▸ **EXERCISE BRIEF**: Please revise the tax ruling passage, starting with "The relevant provisions" and going on through "as a deduction.", so that "write-off" takes the place of "deduction".

▸ **PASSAGE**:
□ □ □ □ □ □ □

Against the said order passed by the ITO, the assessee preferred an appeal before the CIT(A) and the CIT(A) after examining assessee's contentions granted relief to the assessee.
Against the decision of the CIT(A), the Department came up in appeal to the Tribunal. The Tribunal after examining the provisions of cl. (iv) of sub-s. (1) of s. 36, the Rules and the notification, already referred to, observed, inter alia, as follows :
"The statute, the Rules and the notification thus appear to us to be in complete harmony with each other and the limitation of allowing eighty per cent of the initial contribution only and its spreading over a period of five years does not appear to be militating against any of the provisions of either the statute or the rules referred to above. The notification and the Rules supplement each other and have to be read together in a harmonious manner."
4. The first question is now concluded by the decision of this Court delivered on 5th Feb., 1990 in IT Ref. No. 113 of 1985 in the case of CIT vs. Union Carbide Ltd. Following the aforesaid decision, this question of law is answered in the negative and in favour of the assessee.
(3.) WITH regard to the second question, the facts are as follows :
"The assessee owned a flat in respect of which it was allowed depreciation at Rs. 13,840 during the aforesaid previous year. The said flat was given by the company to one of its employees, Mr. K. Mubayi. The said flat had been purchased by the company only two and a half months before the end of the previous year and so Mr. Mubayi could occupy it only for the said duration. The IAC took into account the depreciation at Rs. 13,840 while computing the limit of allowances to be allowed to the company in terms of sub-s. (5) of s. 40A. The company, however, claimed that depreciation for 2-1/2 months only should be taken into account for purposes of sub-s. (5) of s. 40A and not the entire depreciation for the entire year. The aforesaid plea of the company was not accepted by the CIT(A). The Tribunal also did not accept it. After referring to the provisions of sub-cl. (ii) of cl. (a) of sub-s. (5) of s. 40A, the Tribunal observed, inter alia, as follows : `It will be patent from the aforesaid reading of the language of sub-cl. (ii) to cl. (a) of sub-s. (5) of s. 40A that what is to be disallowed is not the proportionate allowance but the allowance to which the assessee is entitled to and which has been allowed to it in the normal course. Whatever be its quantum it would be disallowed. There is no provision for relating it to the period of the user of the asset in question by the employee. The contention of the assessee is, therefore, without any substance whatsoever and we accordingly reject it'."
The relevant provisions of s. 40A(5) so far as it is relevant for the purpose of deciding this question is reproduced below :
"(a) Where the assessee ............... (i) ................. (ii) ........... is entitled to any allowance in respect of any assets of the assessee used by an employee either wholly or partly for his own purpose or benefit, then, subject to the provisions of cl. (b), so much of such ........ allowance as in excess of the limit specified in respect thereof in cl. (c) shall not be allowed as a deduction.

□ □ □ □ □ □ □

(Recorded data)
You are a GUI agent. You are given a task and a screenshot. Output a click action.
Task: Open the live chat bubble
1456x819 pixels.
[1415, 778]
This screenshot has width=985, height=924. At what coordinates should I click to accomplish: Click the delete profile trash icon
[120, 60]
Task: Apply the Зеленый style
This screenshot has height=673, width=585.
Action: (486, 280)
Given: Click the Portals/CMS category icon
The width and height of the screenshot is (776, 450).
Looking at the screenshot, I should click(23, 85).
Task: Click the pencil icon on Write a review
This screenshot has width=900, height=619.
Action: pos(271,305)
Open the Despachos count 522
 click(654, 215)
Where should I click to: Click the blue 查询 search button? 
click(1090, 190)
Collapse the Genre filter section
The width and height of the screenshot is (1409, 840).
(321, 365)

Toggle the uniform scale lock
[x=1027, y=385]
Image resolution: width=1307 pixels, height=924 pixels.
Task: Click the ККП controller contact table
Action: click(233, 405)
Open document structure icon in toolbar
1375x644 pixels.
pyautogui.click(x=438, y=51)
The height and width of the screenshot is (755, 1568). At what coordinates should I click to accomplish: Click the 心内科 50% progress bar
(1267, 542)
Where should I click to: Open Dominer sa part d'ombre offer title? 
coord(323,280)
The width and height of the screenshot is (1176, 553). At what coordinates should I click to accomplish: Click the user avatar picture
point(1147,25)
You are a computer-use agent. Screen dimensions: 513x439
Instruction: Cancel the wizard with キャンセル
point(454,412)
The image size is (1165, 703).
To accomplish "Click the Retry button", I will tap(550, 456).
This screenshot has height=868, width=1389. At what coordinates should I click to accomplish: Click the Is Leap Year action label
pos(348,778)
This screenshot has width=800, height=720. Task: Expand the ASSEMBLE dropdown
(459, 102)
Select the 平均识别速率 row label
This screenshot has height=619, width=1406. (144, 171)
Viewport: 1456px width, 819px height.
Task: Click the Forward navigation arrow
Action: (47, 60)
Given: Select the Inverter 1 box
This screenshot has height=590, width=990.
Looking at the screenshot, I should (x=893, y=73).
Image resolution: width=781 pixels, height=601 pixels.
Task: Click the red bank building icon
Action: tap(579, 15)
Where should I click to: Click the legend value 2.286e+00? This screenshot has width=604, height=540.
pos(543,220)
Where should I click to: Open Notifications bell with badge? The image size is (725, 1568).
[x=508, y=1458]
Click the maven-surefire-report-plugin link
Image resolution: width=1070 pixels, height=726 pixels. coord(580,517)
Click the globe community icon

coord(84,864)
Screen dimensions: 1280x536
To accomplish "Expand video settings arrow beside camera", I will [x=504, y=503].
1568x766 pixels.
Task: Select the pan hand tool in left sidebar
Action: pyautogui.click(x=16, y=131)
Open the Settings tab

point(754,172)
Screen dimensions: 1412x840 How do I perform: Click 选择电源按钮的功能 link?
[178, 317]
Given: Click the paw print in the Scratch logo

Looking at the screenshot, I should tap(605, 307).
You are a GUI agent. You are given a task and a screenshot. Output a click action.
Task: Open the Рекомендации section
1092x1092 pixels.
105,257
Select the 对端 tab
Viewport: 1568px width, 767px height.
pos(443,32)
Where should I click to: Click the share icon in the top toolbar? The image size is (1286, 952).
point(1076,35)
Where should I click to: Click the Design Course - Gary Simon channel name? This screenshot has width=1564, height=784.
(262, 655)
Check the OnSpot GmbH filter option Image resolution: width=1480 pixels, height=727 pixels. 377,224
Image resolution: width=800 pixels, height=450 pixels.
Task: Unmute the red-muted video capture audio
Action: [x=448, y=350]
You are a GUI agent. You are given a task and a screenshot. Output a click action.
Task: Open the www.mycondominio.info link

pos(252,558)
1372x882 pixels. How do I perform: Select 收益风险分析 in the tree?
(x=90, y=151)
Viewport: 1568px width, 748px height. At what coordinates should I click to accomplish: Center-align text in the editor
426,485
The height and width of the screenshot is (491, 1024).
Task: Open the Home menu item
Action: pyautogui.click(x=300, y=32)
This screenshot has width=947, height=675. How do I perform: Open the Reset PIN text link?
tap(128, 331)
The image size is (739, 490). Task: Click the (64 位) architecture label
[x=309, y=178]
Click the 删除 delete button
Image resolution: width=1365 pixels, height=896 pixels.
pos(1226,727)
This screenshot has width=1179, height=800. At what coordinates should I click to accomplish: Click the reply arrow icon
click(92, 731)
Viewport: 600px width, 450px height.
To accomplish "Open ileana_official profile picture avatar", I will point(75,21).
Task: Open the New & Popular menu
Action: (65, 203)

□ □ □ □ □ □ □

▸ **TASK OUTPUT**:
The relevant provisions of s. 40A(5) so far as it is relevant for the purpose of deciding this question is reproduced below :
"(a) Where the assessee ............... (i) ................. (ii) ........... is entitled to any allowance in respect of any assets of the assessee used by an employee either wholly or partly for his own purpose or benefit, then, subject to the provisions of cl. (b), so much of such ........ allowance as in excess of the limit specified in respect thereof in cl. (c) shall not be allowed as a write-off.